Цель задания: Перепишите все приведённые ниже данные построчно, ничего не меняя.

Исходные данные:
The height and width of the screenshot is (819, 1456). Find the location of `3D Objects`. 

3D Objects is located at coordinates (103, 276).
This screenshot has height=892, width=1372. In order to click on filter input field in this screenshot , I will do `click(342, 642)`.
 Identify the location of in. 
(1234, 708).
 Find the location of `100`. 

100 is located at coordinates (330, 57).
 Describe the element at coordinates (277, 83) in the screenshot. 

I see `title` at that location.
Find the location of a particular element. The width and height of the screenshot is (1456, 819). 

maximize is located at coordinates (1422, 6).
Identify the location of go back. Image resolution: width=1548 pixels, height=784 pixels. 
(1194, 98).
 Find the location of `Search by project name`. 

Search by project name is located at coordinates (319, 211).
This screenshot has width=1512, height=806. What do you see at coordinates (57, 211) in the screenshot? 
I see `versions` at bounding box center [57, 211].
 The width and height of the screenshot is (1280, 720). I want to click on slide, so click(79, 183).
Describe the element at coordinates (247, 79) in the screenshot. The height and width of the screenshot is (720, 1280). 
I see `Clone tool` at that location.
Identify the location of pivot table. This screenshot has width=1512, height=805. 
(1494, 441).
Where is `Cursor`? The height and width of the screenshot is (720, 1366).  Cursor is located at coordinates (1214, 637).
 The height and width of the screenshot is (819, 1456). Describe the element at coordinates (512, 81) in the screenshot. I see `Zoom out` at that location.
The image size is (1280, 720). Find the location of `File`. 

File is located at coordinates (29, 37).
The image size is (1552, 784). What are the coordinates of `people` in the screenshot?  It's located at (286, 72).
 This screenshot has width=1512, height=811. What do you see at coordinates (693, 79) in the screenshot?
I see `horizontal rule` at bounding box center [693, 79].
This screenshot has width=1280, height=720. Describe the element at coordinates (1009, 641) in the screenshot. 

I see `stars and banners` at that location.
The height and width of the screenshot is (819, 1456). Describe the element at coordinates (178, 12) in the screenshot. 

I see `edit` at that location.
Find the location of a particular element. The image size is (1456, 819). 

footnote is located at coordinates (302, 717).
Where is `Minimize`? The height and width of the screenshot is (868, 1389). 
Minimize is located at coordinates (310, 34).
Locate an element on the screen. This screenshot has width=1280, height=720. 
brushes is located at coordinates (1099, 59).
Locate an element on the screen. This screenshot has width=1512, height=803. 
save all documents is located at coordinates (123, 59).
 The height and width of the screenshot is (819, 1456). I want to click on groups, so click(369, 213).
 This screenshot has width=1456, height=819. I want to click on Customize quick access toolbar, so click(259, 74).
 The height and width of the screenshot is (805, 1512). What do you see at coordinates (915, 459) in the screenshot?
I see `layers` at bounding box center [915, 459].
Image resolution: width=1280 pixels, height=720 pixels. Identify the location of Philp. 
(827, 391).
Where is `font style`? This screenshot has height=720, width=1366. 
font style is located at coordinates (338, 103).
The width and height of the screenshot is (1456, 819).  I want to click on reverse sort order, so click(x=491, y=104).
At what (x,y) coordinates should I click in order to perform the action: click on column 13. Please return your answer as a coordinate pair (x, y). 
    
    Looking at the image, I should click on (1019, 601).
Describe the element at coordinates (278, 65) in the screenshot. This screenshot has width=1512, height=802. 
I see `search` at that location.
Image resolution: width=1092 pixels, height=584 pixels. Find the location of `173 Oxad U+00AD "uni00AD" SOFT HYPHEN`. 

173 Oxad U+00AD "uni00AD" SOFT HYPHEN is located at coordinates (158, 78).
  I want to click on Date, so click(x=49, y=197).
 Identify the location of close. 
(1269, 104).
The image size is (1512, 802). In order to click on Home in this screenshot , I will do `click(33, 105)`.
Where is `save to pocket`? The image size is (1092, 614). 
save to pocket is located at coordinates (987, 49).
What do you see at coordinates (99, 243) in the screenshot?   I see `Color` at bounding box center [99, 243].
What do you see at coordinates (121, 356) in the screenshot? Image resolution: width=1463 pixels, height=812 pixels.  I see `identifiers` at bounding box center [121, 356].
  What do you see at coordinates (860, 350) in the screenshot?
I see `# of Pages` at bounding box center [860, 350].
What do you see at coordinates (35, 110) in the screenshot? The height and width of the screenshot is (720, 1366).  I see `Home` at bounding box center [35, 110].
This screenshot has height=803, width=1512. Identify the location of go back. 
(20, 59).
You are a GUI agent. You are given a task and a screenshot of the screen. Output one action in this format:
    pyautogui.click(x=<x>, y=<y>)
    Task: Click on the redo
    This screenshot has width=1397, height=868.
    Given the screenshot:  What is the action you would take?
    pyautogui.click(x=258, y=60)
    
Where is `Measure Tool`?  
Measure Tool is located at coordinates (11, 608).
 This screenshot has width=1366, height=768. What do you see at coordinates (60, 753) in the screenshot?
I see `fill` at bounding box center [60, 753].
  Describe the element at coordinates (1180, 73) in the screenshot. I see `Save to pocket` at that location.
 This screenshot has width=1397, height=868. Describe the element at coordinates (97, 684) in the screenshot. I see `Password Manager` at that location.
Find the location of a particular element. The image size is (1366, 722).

Ответ:
The height and width of the screenshot is (819, 1456). Find the location of `3D Objects`. 

3D Objects is located at coordinates (103, 276).
This screenshot has height=892, width=1372. In order to click on filter input field in this screenshot , I will do `click(342, 642)`.
 Identify the location of in. 
(1234, 708).
 Find the location of `100`. 

100 is located at coordinates (330, 57).
 Describe the element at coordinates (277, 83) in the screenshot. 

I see `title` at that location.
Find the location of a particular element. The width and height of the screenshot is (1456, 819). 

maximize is located at coordinates (1422, 6).
Identify the location of go back. Image resolution: width=1548 pixels, height=784 pixels. 
(1194, 98).
 Find the location of `Search by project name`. 

Search by project name is located at coordinates (319, 211).
This screenshot has width=1512, height=806. What do you see at coordinates (57, 211) in the screenshot? 
I see `versions` at bounding box center [57, 211].
 The width and height of the screenshot is (1280, 720). I want to click on slide, so click(79, 183).
Describe the element at coordinates (247, 79) in the screenshot. The height and width of the screenshot is (720, 1280). 
I see `Clone tool` at that location.
Identify the location of pivot table. This screenshot has width=1512, height=805. 
(1494, 441).
Where is `Cursor`? The height and width of the screenshot is (720, 1366).  Cursor is located at coordinates (1214, 637).
 The height and width of the screenshot is (819, 1456). Describe the element at coordinates (512, 81) in the screenshot. I see `Zoom out` at that location.
The image size is (1280, 720). Find the location of `File`. 

File is located at coordinates (29, 37).
The image size is (1552, 784). What are the coordinates of `people` in the screenshot?  It's located at (286, 72).
 This screenshot has width=1512, height=811. What do you see at coordinates (693, 79) in the screenshot?
I see `horizontal rule` at bounding box center [693, 79].
This screenshot has width=1280, height=720. Describe the element at coordinates (1009, 641) in the screenshot. 

I see `stars and banners` at that location.
The height and width of the screenshot is (819, 1456). Describe the element at coordinates (178, 12) in the screenshot. 

I see `edit` at that location.
Find the location of a particular element. The image size is (1456, 819). 

footnote is located at coordinates (302, 717).
Where is `Minimize`? The height and width of the screenshot is (868, 1389). 
Minimize is located at coordinates (310, 34).
Locate an element on the screen. This screenshot has width=1280, height=720. 
brushes is located at coordinates (1099, 59).
Locate an element on the screen. This screenshot has width=1512, height=803. 
save all documents is located at coordinates (123, 59).
 The height and width of the screenshot is (819, 1456). I want to click on groups, so click(369, 213).
 This screenshot has width=1456, height=819. I want to click on Customize quick access toolbar, so click(259, 74).
 The height and width of the screenshot is (805, 1512). What do you see at coordinates (915, 459) in the screenshot?
I see `layers` at bounding box center [915, 459].
Image resolution: width=1280 pixels, height=720 pixels. Identify the location of Philp. 
(827, 391).
Where is `font style`? This screenshot has height=720, width=1366. 
font style is located at coordinates (338, 103).
The width and height of the screenshot is (1456, 819).  I want to click on reverse sort order, so click(x=491, y=104).
At what (x,y) coordinates should I click in order to perform the action: click on column 13. Please return your answer as a coordinate pair (x, y). 
    
    Looking at the image, I should click on (1019, 601).
Describe the element at coordinates (278, 65) in the screenshot. This screenshot has width=1512, height=802. 
I see `search` at that location.
Image resolution: width=1092 pixels, height=584 pixels. Find the location of `173 Oxad U+00AD "uni00AD" SOFT HYPHEN`. 

173 Oxad U+00AD "uni00AD" SOFT HYPHEN is located at coordinates (158, 78).
  I want to click on Date, so click(x=49, y=197).
 Identify the location of close. 
(1269, 104).
The image size is (1512, 802). In order to click on Home in this screenshot , I will do `click(33, 105)`.
Where is `save to pocket`? The image size is (1092, 614). 
save to pocket is located at coordinates (987, 49).
What do you see at coordinates (99, 243) in the screenshot?   I see `Color` at bounding box center [99, 243].
What do you see at coordinates (121, 356) in the screenshot? Image resolution: width=1463 pixels, height=812 pixels.  I see `identifiers` at bounding box center [121, 356].
  What do you see at coordinates (860, 350) in the screenshot?
I see `# of Pages` at bounding box center [860, 350].
What do you see at coordinates (35, 110) in the screenshot? The height and width of the screenshot is (720, 1366).  I see `Home` at bounding box center [35, 110].
This screenshot has height=803, width=1512. Identify the location of go back. 
(20, 59).
You are a GUI agent. You are given a task and a screenshot of the screen. Output one action in this format:
    pyautogui.click(x=<x>, y=<y>)
    Task: Click on the redo
    This screenshot has width=1397, height=868.
    Given the screenshot:  What is the action you would take?
    pyautogui.click(x=258, y=60)
    
Where is `Measure Tool`?  
Measure Tool is located at coordinates (11, 608).
 This screenshot has width=1366, height=768. What do you see at coordinates (60, 753) in the screenshot?
I see `fill` at bounding box center [60, 753].
  Describe the element at coordinates (1180, 73) in the screenshot. I see `Save to pocket` at that location.
 This screenshot has width=1397, height=868. Describe the element at coordinates (97, 684) in the screenshot. I see `Password Manager` at that location.
Find the location of a particular element. The image size is (1366, 722).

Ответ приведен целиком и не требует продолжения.